» **RECORDS PROVIDED**:
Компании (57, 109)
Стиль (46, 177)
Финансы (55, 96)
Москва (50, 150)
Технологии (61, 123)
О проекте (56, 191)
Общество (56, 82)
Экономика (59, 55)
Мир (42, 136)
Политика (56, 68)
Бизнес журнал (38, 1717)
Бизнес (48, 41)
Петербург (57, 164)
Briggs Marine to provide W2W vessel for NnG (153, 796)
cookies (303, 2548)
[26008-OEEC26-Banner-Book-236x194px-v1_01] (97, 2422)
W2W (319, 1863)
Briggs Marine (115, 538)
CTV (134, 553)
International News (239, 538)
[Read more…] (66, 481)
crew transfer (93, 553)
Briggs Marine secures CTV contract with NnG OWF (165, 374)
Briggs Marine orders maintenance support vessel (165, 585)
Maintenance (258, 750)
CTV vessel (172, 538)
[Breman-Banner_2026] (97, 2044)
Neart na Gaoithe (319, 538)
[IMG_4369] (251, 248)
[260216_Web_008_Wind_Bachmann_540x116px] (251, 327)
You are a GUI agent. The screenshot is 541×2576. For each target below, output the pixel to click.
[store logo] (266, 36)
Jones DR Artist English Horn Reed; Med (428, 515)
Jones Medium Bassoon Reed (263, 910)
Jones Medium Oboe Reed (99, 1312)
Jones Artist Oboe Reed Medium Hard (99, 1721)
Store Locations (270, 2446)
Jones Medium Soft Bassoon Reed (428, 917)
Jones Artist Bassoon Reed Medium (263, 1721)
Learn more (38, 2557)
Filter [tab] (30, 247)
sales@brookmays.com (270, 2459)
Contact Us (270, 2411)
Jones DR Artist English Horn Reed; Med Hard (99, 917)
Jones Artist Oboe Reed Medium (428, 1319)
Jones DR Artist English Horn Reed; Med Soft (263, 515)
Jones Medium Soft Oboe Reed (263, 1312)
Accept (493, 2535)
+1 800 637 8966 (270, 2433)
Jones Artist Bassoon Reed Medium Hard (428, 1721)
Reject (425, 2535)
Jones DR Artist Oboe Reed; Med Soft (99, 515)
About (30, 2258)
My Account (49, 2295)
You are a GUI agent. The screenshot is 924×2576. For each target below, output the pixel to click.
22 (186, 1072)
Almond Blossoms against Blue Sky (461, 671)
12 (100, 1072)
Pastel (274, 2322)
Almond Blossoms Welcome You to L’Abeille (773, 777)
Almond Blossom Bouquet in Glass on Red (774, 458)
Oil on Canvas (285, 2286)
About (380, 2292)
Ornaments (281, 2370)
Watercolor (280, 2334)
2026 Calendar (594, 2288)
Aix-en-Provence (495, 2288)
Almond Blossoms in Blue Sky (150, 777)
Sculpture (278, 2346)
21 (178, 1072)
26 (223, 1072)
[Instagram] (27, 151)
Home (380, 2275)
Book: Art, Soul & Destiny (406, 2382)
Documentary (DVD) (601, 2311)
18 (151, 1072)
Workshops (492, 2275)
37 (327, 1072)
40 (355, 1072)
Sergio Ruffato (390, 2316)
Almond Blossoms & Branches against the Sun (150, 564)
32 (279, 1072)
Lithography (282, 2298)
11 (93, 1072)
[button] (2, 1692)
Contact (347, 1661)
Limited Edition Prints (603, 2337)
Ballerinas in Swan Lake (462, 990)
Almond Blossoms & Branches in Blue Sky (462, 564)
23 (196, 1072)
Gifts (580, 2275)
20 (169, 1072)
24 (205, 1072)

» **WORK TO COMPLETE**: Rewrite the items from the line containing "Almond Blossoms & Branches against" through the last item, both ends included, and shift every coordinate in their answers by adding -20 to each number.

» **THE RESULT**:
Almond Blossoms & Branches against the Sun (130, 544)
32 (259, 1052)
Lithography (262, 2278)
11 (73, 1052)
[button] (-18, 1672)
Contact (327, 1641)
Limited Edition Prints (583, 2317)
Ballerinas in Swan Lake (442, 970)
Almond Blossoms & Branches in Blue Sky (442, 544)
23 (176, 1052)
Gifts (560, 2255)
20 (149, 1052)
24 (185, 1052)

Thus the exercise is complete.